Choldenko's books have received multiple honors. Twelve of her books are Junior Library Guild selections: Moonstruck (1997), Notes from a Liar and Her Dog (2001), Al Capone Does My Shirts (2004), Al Capone Shines My Shoes (2009), Al Capone Does My Homework (2013), Dad and the Dinosaur (2017), Al Capone Throws Me a Curve (2018), One-Third Nerd (2019), Dogtown (2023), Mouse and His Dog (2024), and The Tenth Mistake of Hank Hooperman (2024).

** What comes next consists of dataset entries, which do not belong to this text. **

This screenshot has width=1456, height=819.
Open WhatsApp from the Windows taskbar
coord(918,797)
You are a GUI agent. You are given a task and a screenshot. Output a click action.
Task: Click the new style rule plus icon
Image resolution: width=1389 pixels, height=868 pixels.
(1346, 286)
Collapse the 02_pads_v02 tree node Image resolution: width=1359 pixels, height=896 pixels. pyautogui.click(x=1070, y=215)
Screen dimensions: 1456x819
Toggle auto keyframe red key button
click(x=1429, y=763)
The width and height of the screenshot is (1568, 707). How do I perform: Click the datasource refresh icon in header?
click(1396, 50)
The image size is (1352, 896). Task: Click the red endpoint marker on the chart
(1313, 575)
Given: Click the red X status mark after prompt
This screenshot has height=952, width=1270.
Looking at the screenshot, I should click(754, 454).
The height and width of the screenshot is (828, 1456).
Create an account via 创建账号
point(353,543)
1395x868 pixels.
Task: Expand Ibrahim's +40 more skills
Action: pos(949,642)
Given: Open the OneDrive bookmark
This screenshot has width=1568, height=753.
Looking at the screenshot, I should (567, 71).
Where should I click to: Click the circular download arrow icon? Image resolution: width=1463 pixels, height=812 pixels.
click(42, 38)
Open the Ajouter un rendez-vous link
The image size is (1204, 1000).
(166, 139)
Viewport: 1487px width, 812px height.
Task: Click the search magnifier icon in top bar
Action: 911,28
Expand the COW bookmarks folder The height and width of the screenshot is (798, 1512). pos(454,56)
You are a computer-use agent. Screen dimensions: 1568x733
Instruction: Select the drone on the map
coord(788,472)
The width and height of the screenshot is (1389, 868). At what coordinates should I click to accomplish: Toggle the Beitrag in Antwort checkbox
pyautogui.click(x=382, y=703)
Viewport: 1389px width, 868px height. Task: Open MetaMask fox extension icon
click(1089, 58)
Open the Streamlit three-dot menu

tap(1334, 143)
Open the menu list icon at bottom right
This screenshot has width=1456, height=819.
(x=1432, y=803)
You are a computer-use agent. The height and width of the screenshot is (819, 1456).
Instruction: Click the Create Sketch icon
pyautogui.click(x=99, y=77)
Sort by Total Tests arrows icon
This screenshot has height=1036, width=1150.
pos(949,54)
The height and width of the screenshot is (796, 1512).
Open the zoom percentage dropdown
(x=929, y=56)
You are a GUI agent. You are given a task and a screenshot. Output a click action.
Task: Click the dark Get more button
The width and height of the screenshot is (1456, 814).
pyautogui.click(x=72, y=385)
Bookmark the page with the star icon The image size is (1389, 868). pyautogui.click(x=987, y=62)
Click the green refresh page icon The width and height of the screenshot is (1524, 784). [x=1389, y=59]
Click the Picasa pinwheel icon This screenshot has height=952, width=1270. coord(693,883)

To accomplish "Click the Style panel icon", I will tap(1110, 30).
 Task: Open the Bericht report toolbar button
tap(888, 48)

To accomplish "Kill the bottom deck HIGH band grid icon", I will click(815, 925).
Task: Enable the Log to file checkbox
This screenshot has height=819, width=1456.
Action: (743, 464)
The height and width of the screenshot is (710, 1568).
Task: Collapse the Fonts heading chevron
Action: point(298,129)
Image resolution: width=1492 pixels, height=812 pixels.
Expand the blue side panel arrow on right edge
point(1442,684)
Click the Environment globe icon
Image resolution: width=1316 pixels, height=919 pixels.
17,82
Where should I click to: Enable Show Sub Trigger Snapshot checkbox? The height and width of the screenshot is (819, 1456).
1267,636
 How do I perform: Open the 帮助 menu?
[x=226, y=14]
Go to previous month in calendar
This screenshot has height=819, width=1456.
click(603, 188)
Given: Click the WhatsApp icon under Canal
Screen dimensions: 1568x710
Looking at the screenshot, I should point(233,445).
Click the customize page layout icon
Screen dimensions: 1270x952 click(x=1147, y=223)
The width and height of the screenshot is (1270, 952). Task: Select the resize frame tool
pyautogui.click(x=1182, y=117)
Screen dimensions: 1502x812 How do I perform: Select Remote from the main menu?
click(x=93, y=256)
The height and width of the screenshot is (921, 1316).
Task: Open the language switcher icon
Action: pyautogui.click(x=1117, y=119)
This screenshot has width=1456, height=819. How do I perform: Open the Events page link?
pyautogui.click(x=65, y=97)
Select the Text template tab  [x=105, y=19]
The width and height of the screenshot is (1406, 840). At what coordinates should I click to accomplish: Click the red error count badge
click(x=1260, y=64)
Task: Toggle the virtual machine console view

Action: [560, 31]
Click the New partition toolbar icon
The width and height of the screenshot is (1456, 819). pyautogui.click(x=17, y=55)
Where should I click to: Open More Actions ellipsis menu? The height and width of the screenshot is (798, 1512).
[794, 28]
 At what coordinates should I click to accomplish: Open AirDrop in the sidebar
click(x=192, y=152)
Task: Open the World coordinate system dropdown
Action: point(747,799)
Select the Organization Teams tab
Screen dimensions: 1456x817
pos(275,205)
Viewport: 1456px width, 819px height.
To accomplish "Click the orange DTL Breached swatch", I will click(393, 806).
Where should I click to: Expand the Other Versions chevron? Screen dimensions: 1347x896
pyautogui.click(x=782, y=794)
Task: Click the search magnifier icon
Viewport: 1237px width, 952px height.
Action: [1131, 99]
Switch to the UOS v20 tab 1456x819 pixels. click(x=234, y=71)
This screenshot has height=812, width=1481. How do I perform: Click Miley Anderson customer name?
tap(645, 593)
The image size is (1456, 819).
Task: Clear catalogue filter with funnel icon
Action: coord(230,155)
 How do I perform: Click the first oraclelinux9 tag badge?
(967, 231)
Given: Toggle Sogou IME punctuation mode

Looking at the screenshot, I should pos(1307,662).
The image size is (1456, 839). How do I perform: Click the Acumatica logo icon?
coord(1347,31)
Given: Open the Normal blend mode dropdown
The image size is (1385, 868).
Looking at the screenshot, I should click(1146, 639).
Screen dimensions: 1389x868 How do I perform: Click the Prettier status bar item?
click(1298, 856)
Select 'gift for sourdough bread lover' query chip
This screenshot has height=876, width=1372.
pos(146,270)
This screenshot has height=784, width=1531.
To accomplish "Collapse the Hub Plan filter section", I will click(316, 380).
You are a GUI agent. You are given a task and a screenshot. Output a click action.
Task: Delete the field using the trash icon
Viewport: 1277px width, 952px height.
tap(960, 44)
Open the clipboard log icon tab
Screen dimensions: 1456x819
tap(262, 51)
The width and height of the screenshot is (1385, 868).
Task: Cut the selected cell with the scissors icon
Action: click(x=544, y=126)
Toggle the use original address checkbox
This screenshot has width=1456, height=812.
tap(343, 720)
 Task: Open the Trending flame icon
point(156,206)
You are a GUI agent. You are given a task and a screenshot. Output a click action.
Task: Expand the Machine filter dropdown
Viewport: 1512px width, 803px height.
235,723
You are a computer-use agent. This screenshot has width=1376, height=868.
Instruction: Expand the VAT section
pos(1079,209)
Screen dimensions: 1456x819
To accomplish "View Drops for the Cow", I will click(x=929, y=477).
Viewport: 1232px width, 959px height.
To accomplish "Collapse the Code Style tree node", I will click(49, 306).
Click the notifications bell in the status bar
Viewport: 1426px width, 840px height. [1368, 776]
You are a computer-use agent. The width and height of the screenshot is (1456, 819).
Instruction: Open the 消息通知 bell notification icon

In 2005, her middle grade novel Al Capone Does My Shirts was a finalist for both the British Carnegie Medal and the American Newbery Medal (Newbery Honor Book). That year, the Association for Library Service to Children (ALSC) included it on their annual list of Notable Children’s Books, and the Young Adult Library Services Association included it on their list of the Best Books for Young Adults. In 2019, Booklist included it on their list of the "50 Best Middle-Grade Novels of the 21st Century".

In 2008, the ALSC included the audiobook of If a Tree Falls at Lunch Period, read by Ariadne Meyers and Francois Battiste, on their annual list of Notable Children’s Recordings.

In 2010, Al Capone Shines My Shoes won the NCIBA Book of the Year Award for Children's Literature.

In 2024, The Tenth Mistake of Hank Hooperman won the CALIBA Golden Poppy Award for Middle Grade Literature.

== Personal life ==
Choldenko is married to Jacob Brown.

==Works==

=== Picture books ===

- Moonstruck: The True Story of the Cow Who Jumped over the Moon, illustrated by Paul Yalowitz, Hyperion, 1997.
- How to Make Friends with a Giant, illustrated by Amy Walrod, Putnam, 2006.
- Louder, Lili, illustrated by S. D. Schindler, Putnam, 2007.
- A Giant Crush, illustrated by Melissa Sweet, Putnam, 2011.
- Putting the Monkeys to Bed, illustrated by Jack E. Davis, Putnam, 2015.
- Dad and the Dinosaur, illustrated by Dan Santat, Putnam, 2017.

=== Children's books ===

==== Standalone books ====

- Notes from a Liar and Her Dog, Putnam, 2001.
- If a Tree Falls at Lunch Period, Harcourt, 2007.
- No Passengers Beyond This Point, Puffin, 2011.
- Chasing Secrets, Wendy Lamb Books, 2015.
- One-Third Nerd, Penguin Random House, 2019.
- Orphan Eleven, Wendy Lamb, 2020.
- The Tenth Mistake of Hank Hooperman, Knopf, 2024.

==== Dogtown books ====

- Dogtown, with Katherine Applegate; illustrated by Wallace West; Feiwel & Friends, 2023.
- Mouse and His Dog, with Katherine Applegate; illustrated by Wallace West; Feiwel & Friends, 2024.
- I Am a Good Dog, with Katherine Applegate; illustrated by Wallace West; Feiwel & Friends, 2026.

==== Tales from Alcatraz books ====

- Al Capone Does My Shirts, Putnam's, 2004.
- Al Capone Shines My Shoes, Dial, 2009.
- Al Capone Does My Homework, Dial, 2013.
- Al Capone Throws Me a Curve, Wendy Lamb, 2018.